## Task brief
Write only the count of lines that hold the word "label" in the listing.
━━━━━━
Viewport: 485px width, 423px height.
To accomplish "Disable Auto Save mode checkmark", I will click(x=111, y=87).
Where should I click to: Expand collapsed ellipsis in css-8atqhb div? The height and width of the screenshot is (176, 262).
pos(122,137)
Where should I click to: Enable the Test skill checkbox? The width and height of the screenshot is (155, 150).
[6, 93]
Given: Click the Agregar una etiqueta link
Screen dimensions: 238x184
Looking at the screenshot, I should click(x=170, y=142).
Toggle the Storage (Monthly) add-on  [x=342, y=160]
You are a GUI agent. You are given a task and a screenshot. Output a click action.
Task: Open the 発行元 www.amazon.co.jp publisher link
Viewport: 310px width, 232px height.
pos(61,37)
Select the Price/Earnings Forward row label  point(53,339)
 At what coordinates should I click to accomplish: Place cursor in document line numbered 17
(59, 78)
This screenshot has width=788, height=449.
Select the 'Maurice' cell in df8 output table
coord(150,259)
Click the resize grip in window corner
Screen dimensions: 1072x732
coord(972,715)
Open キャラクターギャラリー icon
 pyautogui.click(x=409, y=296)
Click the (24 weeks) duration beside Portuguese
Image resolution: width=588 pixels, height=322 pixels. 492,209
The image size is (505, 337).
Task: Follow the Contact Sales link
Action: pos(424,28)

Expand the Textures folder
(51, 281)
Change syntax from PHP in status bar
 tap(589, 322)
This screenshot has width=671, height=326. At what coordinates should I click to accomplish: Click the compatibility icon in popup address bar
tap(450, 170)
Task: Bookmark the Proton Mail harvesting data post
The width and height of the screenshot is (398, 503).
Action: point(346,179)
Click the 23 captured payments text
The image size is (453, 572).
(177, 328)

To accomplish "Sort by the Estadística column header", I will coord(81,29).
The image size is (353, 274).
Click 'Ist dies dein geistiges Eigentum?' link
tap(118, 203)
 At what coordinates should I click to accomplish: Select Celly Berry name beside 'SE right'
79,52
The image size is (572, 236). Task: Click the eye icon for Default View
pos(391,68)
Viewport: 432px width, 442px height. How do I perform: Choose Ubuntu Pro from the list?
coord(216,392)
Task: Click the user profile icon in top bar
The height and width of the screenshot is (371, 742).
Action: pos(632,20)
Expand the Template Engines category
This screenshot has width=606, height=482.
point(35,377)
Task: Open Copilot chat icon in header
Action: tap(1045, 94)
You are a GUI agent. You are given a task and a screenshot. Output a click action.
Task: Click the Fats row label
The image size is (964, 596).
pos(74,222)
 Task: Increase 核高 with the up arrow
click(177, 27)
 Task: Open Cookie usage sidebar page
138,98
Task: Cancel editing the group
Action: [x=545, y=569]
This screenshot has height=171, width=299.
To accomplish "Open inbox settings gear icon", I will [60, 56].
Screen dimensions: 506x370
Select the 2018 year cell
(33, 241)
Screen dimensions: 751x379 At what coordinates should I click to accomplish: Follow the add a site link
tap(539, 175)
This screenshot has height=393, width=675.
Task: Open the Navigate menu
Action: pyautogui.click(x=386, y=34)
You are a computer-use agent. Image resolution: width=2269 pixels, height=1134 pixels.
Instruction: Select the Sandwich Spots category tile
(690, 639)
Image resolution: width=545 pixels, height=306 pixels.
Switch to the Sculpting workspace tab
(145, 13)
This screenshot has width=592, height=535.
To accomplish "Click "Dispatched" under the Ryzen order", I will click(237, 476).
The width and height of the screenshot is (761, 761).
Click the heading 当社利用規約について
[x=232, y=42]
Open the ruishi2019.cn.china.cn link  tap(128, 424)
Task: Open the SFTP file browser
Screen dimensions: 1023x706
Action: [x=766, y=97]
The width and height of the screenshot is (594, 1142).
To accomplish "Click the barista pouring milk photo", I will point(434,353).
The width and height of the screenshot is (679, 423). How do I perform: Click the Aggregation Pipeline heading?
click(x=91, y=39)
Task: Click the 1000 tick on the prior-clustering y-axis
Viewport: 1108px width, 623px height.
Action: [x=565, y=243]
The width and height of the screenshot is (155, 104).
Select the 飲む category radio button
━━━━━━
## Response for this exercise
2